Shift the items that run from the line containing "Where should I click to: Click the Elongation" through the line containing "pyautogui.click(x=54, y=242)", with both of those lines included: rewrite each of those items in full, adding 30 to every x and y coordinate in the answers. Omit the pictures.

- _MATERIALS PROVIDED_:

====

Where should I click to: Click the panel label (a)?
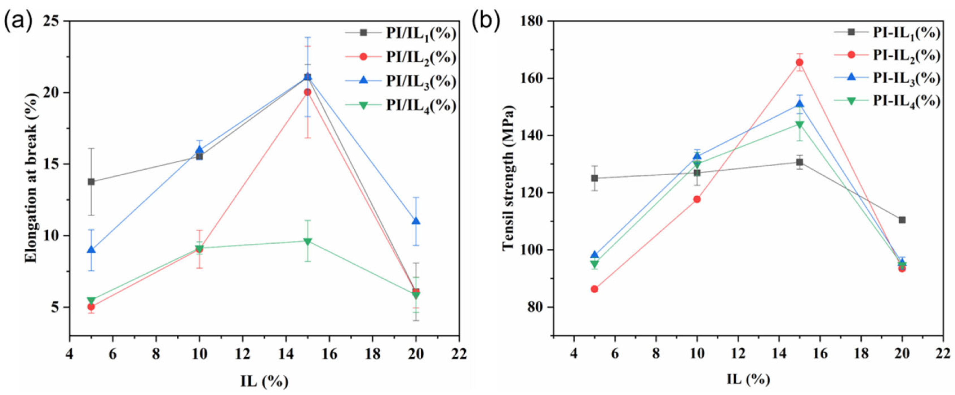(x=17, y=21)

====

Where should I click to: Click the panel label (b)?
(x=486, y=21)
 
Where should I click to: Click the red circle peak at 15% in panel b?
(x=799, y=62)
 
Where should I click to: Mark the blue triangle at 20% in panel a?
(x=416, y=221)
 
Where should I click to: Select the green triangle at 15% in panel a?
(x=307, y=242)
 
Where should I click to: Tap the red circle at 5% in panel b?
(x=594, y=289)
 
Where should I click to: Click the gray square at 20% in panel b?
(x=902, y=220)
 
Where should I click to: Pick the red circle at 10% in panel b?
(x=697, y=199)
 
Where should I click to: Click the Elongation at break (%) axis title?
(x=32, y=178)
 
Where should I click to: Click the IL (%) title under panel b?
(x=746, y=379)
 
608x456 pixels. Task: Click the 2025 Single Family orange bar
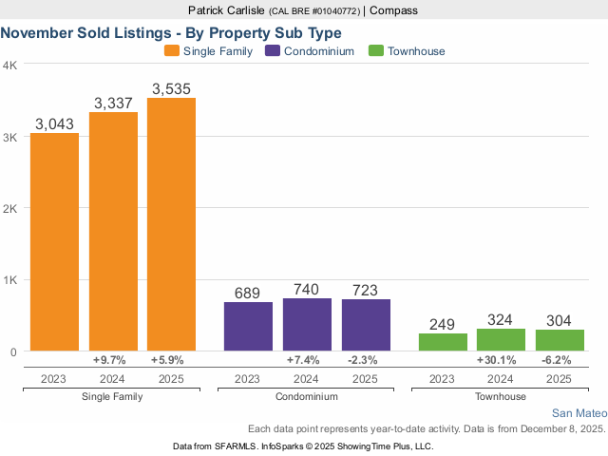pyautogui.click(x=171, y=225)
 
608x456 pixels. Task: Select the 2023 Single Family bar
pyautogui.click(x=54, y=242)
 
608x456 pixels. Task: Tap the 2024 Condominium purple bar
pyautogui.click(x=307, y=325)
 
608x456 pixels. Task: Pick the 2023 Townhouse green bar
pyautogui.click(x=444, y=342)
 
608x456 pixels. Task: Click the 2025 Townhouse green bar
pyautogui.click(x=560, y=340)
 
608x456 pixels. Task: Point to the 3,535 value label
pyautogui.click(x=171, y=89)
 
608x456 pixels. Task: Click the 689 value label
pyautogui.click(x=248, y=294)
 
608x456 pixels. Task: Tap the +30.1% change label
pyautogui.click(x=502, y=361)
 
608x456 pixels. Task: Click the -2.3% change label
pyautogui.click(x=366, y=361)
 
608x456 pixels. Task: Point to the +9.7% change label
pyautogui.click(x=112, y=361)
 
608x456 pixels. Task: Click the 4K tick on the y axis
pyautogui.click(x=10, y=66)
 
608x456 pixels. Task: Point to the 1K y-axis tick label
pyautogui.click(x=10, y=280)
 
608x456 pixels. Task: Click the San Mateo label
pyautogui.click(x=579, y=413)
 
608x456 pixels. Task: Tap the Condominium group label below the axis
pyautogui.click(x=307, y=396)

====

- _ANSWER BELOW_:
Where should I click to: Click the Elongation at break (%) axis title?
(x=62, y=208)
 
Where should I click to: Click the IL (%) title under panel b?
(x=776, y=409)
 
608x456 pixels. Task: Click the 2025 Single Family orange bar
pyautogui.click(x=201, y=255)
 
608x456 pixels. Task: Select the 2023 Single Family bar
pyautogui.click(x=84, y=272)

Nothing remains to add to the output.